Beethoven in the park
Saturday, 20 June 2020
From 7:00 PMuntil approximately 9:00 PM
Park of the Brunszvik Castle,
HUF 4,500 / 3,500 / 2,500

Beethoven in the park

Ludwig van Beethoven Symphony no. 2 in D major, op. 36
Ludwig van Beethoven Romance No. 1 in G major, op. 40
Ludwig van Beethoven Symphony No. 7 in A major, op. 92
Bálint Kruppa violin
Zsolt Hamar conductor

Rain date: Monday, 22 June



250th anniversary of the birth of the composer For more than 60 years in the town of Martonvásár, the Hungarian National Philharmonic Orchestra’s concert series Beethoven in the Park has provided an unrivalled classical music experience for the summer season.

This year’s event – the 62nd – promises to be a truly special occasion.
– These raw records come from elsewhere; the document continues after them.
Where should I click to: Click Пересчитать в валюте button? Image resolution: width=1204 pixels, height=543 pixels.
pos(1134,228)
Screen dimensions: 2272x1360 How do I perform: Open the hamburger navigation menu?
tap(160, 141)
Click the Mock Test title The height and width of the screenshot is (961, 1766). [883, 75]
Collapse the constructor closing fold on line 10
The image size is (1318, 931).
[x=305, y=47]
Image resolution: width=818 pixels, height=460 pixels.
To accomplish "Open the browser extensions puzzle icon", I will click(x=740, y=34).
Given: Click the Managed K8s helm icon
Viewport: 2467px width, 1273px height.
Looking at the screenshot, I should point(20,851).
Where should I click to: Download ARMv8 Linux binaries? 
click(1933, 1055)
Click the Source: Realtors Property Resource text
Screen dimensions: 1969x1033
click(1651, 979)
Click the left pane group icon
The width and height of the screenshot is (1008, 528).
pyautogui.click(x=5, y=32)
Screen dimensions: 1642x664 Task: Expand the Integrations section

We will pay tribute to the 250th birthday of the Viennese maestro as part of Martonvásár’s Beethoven Anniversary Year programmes. On this celebratory occasion, the audience will enjoy the composer’s remarkable works across five nights, instead of the usual three.

And with the help of some prestigious Hungarian solo performers, all nine of Beethoven’s symphonies will be performed in Brunswick Castle’s beautiful park. The conductor for the concerts will be Zsolt Hamar, the musical director of the Hungarian National Philharmonic Orchestra.


Composed in Heiligenstadt in 1801 and 1802, the Symphony No. 2 is one of the final works of Beethoven’s first period. No mark was left on the tone of this symphony that, while still Classical in terms of it scope, was nevertheless chock full of suprising rhythmic and melodic gestures, by the fact that Beethoven became aware of the incurable deterioration of his hearing while writing it. The composer’s intimate Romance in G major for violin and orchestra also dates from around this time. Although it was composed later than its F-major counterpart, it was published earlier, thus becoming the first of the two. Beethoven’s Symphony No. 7 dates from 1811/12. Praised as „the apotheosis of dance” by Richard Wagner, it is indeed dance-like in character throughout, with the dotted rhythm of the 6/8 opening movement followed by, instead of a slow movement, an almost sacred dance in 2/4 time identified as an Allegretto. This movement is the most popular part of the symphony, and had to be repeated at the world première. After the rapid scherzo, the fourth movement closes the work with a bacchanalian finale.